# Письменные задания
- 1) В тексте о Великом князе Николае Николаевиче замените «Дальний Восток» на «Туркестан» и приведите фрагмент заново: начните со слов «Есть данные предполагать, что» и закончите словами «осуществлению этого предположения.».
- 2) Напишите продолжение текста о Великом князе Николае Николаевиче, начиная сразу после его последнего предложения.

# Текст для чтения
***

Через несколько дней, пригласив к себе вновь А. И. Хатисова, Великий князь отклонил от себя сделанное ему предложите, указав, что, будучи прежде всего военным деятелем, он пришел к заключению, что солдаты, отражающие русский народ, не поймут сложных комбинаций, заставляющих пожертвовать Царем и едва ли будут на стороне заговорщиков при задуманном низвержении с престола Царя.

Тем не менее, беседа с А. И. Хатисовым заставила Великого князя еще глубже вникнуть в политические события, надвигавшиеся на Россию. Приблизительно в это же время в Тифлис совершенно инкогнито прибыло одно высокопоставленное лицо, высланное из Петербурга, которое, видимо, ознакомило Великого князя Николая Николаевича с суждениями, имевшими место в среде царской фамилии по поводу той рискованной политики, которая велась царствующим Императором и которая грозила гибелью всей династии. Но еще ранее Великий князь имел возможность быть осведомленным о грозных событиях в Петрограде из факта высылки в Персию Великого князя Дмитрия Павловича за его участие в убийстве Распутина.

Есть данные предполагать, что в период времени между беседой Великого князя Николая Николаевича с А. И. Хатисовым и мартовскими событиями, сущность этой беседы стала известна при дворе и что в результате ее имелось даже ввиду удалить Великого князя Николая Николаевича на Дальний Восток, назначив его наместником этой окраины. Однако быстро надвинувшиеся события видимо помешали осуществлению этого предположения.

Некоторые свидетели, очень близкие к событиям этих дней говорят, что Великий князь, получив сведения о начавшемся в Петрограде революционном движении и образовании Временного правительства, вновь пригласил к себе А. И. Хатисова и поручил ему в сопровождении одного из близких к Великому князю генералов объехать казармы, оповестив Тифлисский гарнизон о своем сочувствии народному движению, в интересах победоносного окончания войны. О таковом же своем настроении он, якобы, объявил на приеме у себя и лидерам революционных партий, которые, в свою очередь, заверили его о своем к нему доверии.

***

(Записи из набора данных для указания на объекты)
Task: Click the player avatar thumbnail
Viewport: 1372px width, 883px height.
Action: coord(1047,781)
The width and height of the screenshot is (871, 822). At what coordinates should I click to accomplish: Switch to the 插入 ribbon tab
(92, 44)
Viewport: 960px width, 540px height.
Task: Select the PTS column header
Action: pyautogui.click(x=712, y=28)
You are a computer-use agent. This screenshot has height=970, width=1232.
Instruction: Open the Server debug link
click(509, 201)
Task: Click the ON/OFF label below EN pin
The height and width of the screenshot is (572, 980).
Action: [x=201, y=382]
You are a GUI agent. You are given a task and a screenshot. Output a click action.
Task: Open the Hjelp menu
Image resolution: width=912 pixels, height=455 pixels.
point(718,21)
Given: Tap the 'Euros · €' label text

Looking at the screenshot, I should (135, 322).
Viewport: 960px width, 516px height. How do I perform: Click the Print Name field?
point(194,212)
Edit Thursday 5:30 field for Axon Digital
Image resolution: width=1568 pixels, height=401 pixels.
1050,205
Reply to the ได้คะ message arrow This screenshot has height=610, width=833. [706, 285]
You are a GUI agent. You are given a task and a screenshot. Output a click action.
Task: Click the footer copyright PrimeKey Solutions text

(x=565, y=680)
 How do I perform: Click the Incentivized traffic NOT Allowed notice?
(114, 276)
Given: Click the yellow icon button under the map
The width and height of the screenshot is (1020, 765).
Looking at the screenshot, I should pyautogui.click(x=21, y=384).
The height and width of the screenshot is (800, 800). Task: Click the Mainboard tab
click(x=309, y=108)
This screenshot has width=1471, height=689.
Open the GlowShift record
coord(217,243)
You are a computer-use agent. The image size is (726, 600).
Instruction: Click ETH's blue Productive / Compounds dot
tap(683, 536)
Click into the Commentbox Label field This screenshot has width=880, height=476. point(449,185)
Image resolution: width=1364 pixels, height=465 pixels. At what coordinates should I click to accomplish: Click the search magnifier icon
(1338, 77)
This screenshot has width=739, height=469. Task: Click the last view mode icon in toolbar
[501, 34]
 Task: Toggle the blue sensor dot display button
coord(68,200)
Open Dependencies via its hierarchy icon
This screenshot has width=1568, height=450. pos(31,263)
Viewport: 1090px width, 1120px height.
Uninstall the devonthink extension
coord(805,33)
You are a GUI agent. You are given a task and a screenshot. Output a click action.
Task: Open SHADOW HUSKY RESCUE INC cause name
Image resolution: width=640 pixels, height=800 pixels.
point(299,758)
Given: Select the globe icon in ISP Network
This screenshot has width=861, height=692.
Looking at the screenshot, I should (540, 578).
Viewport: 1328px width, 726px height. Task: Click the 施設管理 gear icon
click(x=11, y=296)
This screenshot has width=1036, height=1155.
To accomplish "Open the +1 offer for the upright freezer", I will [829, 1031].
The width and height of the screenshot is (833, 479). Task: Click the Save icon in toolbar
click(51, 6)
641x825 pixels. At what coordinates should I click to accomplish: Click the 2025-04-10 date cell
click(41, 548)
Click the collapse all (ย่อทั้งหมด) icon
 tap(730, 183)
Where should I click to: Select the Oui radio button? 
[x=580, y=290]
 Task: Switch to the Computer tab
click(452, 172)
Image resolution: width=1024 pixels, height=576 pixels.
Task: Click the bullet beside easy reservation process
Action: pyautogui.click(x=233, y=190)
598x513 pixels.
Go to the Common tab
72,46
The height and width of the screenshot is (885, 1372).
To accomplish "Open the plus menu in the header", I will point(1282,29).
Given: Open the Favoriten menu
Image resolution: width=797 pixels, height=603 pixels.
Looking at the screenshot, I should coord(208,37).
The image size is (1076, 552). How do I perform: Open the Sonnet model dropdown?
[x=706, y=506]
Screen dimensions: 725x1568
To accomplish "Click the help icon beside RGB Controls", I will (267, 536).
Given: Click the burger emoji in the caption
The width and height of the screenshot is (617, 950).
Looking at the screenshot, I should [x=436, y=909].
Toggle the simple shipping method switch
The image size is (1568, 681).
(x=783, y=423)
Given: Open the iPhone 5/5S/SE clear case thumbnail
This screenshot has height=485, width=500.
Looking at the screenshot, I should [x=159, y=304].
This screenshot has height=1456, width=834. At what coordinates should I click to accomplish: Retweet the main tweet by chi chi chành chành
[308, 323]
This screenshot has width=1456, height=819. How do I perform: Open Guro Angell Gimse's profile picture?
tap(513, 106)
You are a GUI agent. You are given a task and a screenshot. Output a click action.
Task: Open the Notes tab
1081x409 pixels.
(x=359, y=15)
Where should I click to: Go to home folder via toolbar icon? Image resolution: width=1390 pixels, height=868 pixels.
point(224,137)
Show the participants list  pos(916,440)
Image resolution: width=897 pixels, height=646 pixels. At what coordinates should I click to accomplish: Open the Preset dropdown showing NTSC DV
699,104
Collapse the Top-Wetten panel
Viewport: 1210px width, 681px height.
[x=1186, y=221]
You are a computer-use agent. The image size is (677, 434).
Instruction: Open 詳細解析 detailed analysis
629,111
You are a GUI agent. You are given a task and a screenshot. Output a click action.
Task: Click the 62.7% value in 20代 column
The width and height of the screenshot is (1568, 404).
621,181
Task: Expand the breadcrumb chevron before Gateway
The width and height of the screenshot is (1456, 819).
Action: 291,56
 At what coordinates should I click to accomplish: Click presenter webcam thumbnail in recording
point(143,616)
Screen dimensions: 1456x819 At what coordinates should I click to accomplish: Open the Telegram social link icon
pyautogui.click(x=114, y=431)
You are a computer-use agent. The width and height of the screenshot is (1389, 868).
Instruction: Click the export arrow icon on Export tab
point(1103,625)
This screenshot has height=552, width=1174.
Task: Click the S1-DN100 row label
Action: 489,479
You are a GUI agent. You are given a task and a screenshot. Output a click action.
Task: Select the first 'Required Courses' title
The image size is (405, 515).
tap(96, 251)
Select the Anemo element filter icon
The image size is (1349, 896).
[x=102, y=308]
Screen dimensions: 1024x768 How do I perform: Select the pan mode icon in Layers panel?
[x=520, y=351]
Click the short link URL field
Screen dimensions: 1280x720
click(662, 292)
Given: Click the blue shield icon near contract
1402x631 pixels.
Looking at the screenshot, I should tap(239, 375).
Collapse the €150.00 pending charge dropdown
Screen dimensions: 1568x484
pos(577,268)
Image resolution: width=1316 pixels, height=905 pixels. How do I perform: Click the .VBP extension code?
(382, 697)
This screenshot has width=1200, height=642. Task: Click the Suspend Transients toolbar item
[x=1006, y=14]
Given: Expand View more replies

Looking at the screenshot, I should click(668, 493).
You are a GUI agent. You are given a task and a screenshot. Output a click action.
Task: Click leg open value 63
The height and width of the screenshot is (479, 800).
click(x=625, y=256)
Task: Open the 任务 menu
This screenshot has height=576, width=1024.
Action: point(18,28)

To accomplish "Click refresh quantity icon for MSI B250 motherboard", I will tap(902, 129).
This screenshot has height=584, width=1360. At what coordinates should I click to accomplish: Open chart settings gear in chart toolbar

***

# Результаты заданий
- 1)
Есть данные предполагать, что в период времени между беседой Великого князя Николая Николаевича с А. И. Хатисовым и мартовскими событиями, сущность этой беседы стала известна при дворе и что в результате ее имелось даже ввиду удалить Великого князя Николая Николаевича на Туркестан, назначив его наместником этой окраины. Однако быстро надвинувшиеся события видимо помешали осуществлению этого предположения.

- 2)
Эти действия Великого князя, открыто ставшего в первые же дни на сторону Временного правительства, обеспечили ему не только безопасность, но и возможность торжественного отбытия из Тифлиса в Ставку, после вторичного назначения его на пост Верховного главнокомандующего.

В Тифлисе в эти дни полного безвластия стал Комитет из трех лиц: самого А. И. Хатисова, г-на Ж. и поручика П., символизировавших, своим общественным положением и происхождением участие в управлении буржуазии, социал-демократии и армии, а по национальности: России, Армении и Грузии. Этот комитет и принял на себя заботу по безопасности Великого князя и его семьи в пределах Кавказа.

Великий князь Андрей Владимирович, выехавший в Тифлис повидать «дядю Николашу», рисует в своем дневнике отъезд Великого князя из Тифлиса в следующем виде:

«На вокзале я узнал, – пишет автор дневника, – что дядя Николаша уезжает из Тифлиса 7 (20) марта в 10 часов утра, ввиду чего я остался в вагоне ночевать. В 8 часов утра мне передали, чтобы я перешел в вагон дяди, а мой вагон отправляется вперед. Много раньше 10 часов собрались на вокзале все власти и много народа. Ровно в 10 часов дядя вошел в вагон и со ступеньки еще раз благодарил всех за горячие проводы и высказанное ему доверие в победоносное окончание войны. Почти на всех станциях его встречал народ, рабочие и все говорили ему патриотические речи. Его простые, но сильные ответы вызывали громкое несмолкаемое “ура”. Скоро после отхода поезда он позвал меня к себе и вот что сказал:

“ – Что делается в Петрограде, я не знаю, но по всем данным, все меняется, и очень быстро. Утром, днем и вечером все разное и все хуже. Никаких сведений от Временного правительства я не получаю, даже нет утверждения меня в должности. Последние акты, подписанные Государем, были: назначение мое и князя Львова – председателем Совета министров. Таким образом, я назначен Государем, но указ Сенату не опубликован. Единственное, что может служить намеком, что новое правительство меня признает, это телеграмма князя Львова, где он спрашивает, когда может приехать в Ставку переговорить. Больше я ничего не знаю. Не знаю даже пропустить ли мой поезд, но надо полагать, что я доеду…

О событиях, случившихся в Петрограде, я услышал 1 (14) марта в Батуме. Туда ездил переговорить с адмиралом [А. В.] Колчаком.[215] Получив первые сведения, выехал в Тифлис, где получил телеграмму от Алексеева, что, по мнению всех командующих, Государь должен отречься от Престола. Он просил меня лично телеграфировать об этом Государю, что мне и пришлось сделать. Я написал приблизительно так: ‘Впервые дерзаю, как верноподданный коленопреклоненно умолять Ваше Императорское Величество, для пользы (и т. д.)… отречься от Престола’.

Ответа, конечно, не получил, получил лишь текст манифеста”».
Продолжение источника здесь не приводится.